Read this section on home-schooling mom Laura Smith and her 14-year-old son, Aiden, for example, and see if you get what I mean:

Sometimes, those non-religious kids even reshape their families. Smith, the mom in Long Beach, grew up in a secular Jewish home and sent her kids to the Jewish Community Center for preschool. When her sons both became atheists, she became one, too. “I’m happier with atheist children. As time goes by, it makes more sense to me,” she said. Still, there are little artifacts of faith in her family’s house. A menorah sits next to a bookshelf in the living room, otherwise crowded with Aiden's figure-skating trophies. Each year, the family celebrates Hanukkah to honor their Jewish cultural background. Aiden’s dad and Smith’s husband, Kemal, is a Turkish-born Shiite Muslim, yet like his wife, he isn’t religious. The family also celebrates a holiday from his upbringing: Şeker Bayramı, the festival after the fasting month of Ramadan that's more commonly known as Eid al-Fitr. The kids mostly like it because they get free candy, Smith said.
While he was working on his Aliens review and comic book in March, Aiden talked with his mom about everything from spelling to politics (he's a Bernie Sanders fan) to Christianity. “You know, there's one religion that makes no sense at all. I think it's called Mormon. I saw it in an episode of South Park,” he said during a study break.
“You have to realize you have friends who are religious,” his mom replied.
“I know, I know, that's why I don't talk about it with them,” Aiden said.

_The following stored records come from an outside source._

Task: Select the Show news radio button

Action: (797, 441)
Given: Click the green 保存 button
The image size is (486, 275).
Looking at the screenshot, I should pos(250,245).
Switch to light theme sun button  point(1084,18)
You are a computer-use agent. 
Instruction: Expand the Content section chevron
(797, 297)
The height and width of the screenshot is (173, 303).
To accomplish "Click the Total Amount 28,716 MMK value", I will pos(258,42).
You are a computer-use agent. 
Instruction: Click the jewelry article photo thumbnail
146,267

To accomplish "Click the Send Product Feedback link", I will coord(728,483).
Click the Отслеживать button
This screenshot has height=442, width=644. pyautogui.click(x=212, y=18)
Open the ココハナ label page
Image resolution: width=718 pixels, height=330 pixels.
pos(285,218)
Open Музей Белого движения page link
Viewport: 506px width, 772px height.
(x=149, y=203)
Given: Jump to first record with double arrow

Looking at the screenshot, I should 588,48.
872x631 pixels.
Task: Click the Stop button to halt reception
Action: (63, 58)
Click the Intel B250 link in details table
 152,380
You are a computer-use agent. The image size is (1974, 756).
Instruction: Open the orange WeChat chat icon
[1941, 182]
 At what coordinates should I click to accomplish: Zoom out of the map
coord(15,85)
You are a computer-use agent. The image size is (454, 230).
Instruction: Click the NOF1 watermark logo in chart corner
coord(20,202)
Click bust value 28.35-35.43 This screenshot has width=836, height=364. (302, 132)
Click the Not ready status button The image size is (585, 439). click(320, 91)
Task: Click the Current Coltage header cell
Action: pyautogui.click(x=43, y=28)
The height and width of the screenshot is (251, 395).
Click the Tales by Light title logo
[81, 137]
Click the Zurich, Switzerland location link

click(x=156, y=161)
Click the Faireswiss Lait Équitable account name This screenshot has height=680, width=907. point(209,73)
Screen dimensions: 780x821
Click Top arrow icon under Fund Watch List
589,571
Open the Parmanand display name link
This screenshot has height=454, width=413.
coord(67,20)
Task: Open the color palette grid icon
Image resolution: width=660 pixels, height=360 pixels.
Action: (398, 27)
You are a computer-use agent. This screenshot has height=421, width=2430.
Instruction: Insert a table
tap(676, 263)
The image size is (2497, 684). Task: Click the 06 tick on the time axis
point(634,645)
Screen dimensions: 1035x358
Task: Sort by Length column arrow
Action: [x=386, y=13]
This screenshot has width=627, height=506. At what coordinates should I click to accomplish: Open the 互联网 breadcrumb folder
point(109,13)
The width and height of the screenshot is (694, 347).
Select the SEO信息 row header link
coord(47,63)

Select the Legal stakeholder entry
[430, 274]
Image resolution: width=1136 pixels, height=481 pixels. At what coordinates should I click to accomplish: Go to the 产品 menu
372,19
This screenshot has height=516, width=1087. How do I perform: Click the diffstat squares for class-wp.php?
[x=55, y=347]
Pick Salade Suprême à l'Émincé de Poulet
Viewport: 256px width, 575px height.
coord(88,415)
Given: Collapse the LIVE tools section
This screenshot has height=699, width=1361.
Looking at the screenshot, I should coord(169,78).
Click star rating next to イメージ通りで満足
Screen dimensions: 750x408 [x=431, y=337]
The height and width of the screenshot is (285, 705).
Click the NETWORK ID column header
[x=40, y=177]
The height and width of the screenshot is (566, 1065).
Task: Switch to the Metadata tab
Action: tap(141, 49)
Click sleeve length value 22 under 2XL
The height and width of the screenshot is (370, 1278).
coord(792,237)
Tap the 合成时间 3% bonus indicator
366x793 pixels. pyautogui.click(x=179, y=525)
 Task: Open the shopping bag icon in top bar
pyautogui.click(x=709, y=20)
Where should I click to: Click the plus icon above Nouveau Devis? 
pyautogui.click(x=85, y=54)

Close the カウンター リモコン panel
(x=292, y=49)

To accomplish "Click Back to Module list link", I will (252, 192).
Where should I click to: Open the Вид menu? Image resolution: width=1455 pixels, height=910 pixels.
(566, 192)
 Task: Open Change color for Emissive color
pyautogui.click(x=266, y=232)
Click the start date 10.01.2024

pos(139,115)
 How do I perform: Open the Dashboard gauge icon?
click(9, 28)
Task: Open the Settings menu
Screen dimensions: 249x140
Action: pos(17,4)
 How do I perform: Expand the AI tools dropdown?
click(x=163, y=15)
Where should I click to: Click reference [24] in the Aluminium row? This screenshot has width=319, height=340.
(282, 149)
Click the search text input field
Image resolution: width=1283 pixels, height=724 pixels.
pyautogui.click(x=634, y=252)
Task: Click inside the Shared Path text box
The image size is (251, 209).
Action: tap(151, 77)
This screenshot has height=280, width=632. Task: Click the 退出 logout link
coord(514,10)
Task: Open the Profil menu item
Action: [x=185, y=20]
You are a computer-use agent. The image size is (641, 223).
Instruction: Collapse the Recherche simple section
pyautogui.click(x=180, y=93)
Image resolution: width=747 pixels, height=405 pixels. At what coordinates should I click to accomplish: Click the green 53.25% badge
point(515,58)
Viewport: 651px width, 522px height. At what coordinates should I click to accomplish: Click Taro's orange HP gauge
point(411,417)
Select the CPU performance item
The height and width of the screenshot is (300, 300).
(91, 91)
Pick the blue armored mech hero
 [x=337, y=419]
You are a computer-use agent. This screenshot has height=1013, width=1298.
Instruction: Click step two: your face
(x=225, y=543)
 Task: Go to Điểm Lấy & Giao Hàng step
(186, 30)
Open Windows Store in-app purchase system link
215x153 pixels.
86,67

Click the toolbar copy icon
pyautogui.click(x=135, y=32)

As a person of strong Christian faith, I disagree with most — if not all — of what Kaleem's main characters said about religion. But I appreciated the writer's rare ability to present their story in a way that made their perspective understandable to me without denigrating people of faith such as myself. There was substance, not snark, in the storytelling.

Is it too much to ask that The Atlantic might bring the same positive journalistic attributes to a future in-depth treatment of "Homeschooling With God?"